From 531b0925892f26fc2dc3bcb70d7c20c3d1c3a735 Mon Sep 17 00:00:00 2001
From: =?UTF-8?q?Louis-F=C3=A9lix=20Nothias?= <louis-felix.nothias@cnrs.fr>
Date: Tue, 5 May 2026 16:40:35 +0200
Subject: [PATCH 2/6] Revert "fix: update LLM IDs in params.ini and refactor
 evaluation logic in main.py"

This reverts commit eb8ef8afb3e3155a63f5e6ff87c4f30bfb7bd89d.
---
 app/config/params.ini        |  12 +-
 app/core/main.py             |  19 ++-
 app/core/tests/evaluation.py | 219 ++++++++++++++++-------------------
 app/core/tests/test_main.py  |  14 +--
 4 files changed, 120 insertions(+), 144 deletions(-)

diff --git a/app/config/params.ini b/app/config/params.ini
index d01f5cb..8812aae 100644
--- a/app/config/params.ini
+++ b/app/config/params.ini
@@ -1,10 +1,10 @@
 [llm_preview]
-id = gpt-5.5
+id = gpt-5.4
 temperature = 0.3
 max_retries = 3
 
 [llm_o]
-id = gpt-5.5
+id = gpt-5.4
 temperature = 0
 max_retries = 3
 
@@ -15,8 +15,8 @@ temperature = 0
 max_retries = 3
 
 [llm_o3_mini]
-id = gpt-5.4-mini
-temperature = 0
+id = o3-mini-2025-01-31
+temperature = 1
 max_retries = 3
 
 [llm_gpt_5]
@@ -48,7 +48,7 @@ max_retries = 3
 base_url = https://llama-3-1-70b-instruct.endpoints.kepler.ai.cloud.ovh.net/api/openai_compat/v1
 
 [llm_litellm_openai]
-id = gpt-5.5
+id = gpt-5.4
 temperature = 0
 
 
@@ -63,4 +63,4 @@ id = claude-3-opus-20240229
 id = gemini/gemini-1.5-pro
 
 [llm_litellm_mistral]
-id = mistral/mistral-small-latest
+id = mistral/mistral-small-latest
\ No newline at end of file
diff --git a/app/core/main.py b/app/core/main.py
index 4acb783..4293b2b 100644
--- a/app/core/main.py
+++ b/app/core/main.py
@@ -334,16 +334,6 @@ def main():
     global logger
     logger = setup_logger(__name__)
 
-    # Stage user-provided files into the session's input directory before
-    # initializing external services or language model clients.
-    if args.file:
-        try:
-            _prepare_session_files(session_id, args.file)

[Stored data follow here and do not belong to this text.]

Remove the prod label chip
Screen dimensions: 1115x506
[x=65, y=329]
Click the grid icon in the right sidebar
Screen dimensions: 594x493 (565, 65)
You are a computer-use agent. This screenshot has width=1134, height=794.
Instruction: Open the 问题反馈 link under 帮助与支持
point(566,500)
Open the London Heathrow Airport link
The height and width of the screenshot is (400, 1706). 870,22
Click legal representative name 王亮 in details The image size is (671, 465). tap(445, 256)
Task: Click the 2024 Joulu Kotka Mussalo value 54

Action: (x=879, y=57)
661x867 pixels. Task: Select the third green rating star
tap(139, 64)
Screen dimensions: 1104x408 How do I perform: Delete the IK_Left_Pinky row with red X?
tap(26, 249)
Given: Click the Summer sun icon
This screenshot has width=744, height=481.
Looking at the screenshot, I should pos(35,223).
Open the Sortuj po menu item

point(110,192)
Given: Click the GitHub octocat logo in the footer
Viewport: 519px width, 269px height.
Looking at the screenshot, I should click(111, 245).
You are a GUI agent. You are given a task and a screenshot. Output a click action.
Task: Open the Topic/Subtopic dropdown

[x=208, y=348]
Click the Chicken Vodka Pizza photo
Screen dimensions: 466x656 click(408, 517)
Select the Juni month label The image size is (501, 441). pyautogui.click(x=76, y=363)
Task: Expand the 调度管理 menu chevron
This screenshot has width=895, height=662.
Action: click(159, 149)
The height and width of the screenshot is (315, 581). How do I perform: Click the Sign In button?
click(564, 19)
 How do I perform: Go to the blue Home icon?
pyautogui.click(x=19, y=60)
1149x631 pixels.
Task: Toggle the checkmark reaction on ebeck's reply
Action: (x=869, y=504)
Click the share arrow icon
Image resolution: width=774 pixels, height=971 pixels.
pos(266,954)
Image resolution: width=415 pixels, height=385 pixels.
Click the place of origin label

-        except SessionFilePreparationError as exc:
-            logger.error(str(exc))
-            print(f"Error: {exc}")
-            return
-
     # Initialize LangSmith if available
     langsmith_setup()
 
@@ -357,6 +347,15 @@ def main():
     # Initialize language models
     models = llm_creation(api_key=args.api_key)
 
+    # Stage user-provided files into the session's input directory
+    if args.file:
+        try:
+            _prepare_session_files(session_id, args.file)
+        except SessionFilePreparationError as exc:
+            logger.error(str(exc))
+            print(f"Error: {exc}")
+            return
+
     try:
         workflow = create_workflow(
             models=models,
diff --git a/app/core/tests/evaluation.py b/app/core/tests/evaluation.py
index d6c6c25..ccd171e 100644
--- a/app/core/tests/evaluation.py
+++ b/app/core/tests/evaluation.py
@@ -6,154 +6,141 @@
 from dotenv import load_dotenv
 
 from langsmith import Client
-from langsmith.utils import LangSmithNotFoundError
 from langchain_core.messages import HumanMessage
 from langsmith.evaluation import EvaluationResult, run_evaluator
 from langchain.evaluation import EvaluatorType, load_evaluator
 from langchain.smith import run_on_dataset, RunEvalConfig
 
 from app.core.workflow.langraph_workflow import create_workflow
+from app.core.main import llm_creation
 from app.core.utils import setup_logger
 
+# 1. Load environment variables
+load_dotenv()
+logger = setup_logger(__name__)
+
+# 2. Check for required API keys safely
+api_key = os.getenv("LANGCHAIN_API_KEY") or os.environ.get("LANGSMITH_API_KEY")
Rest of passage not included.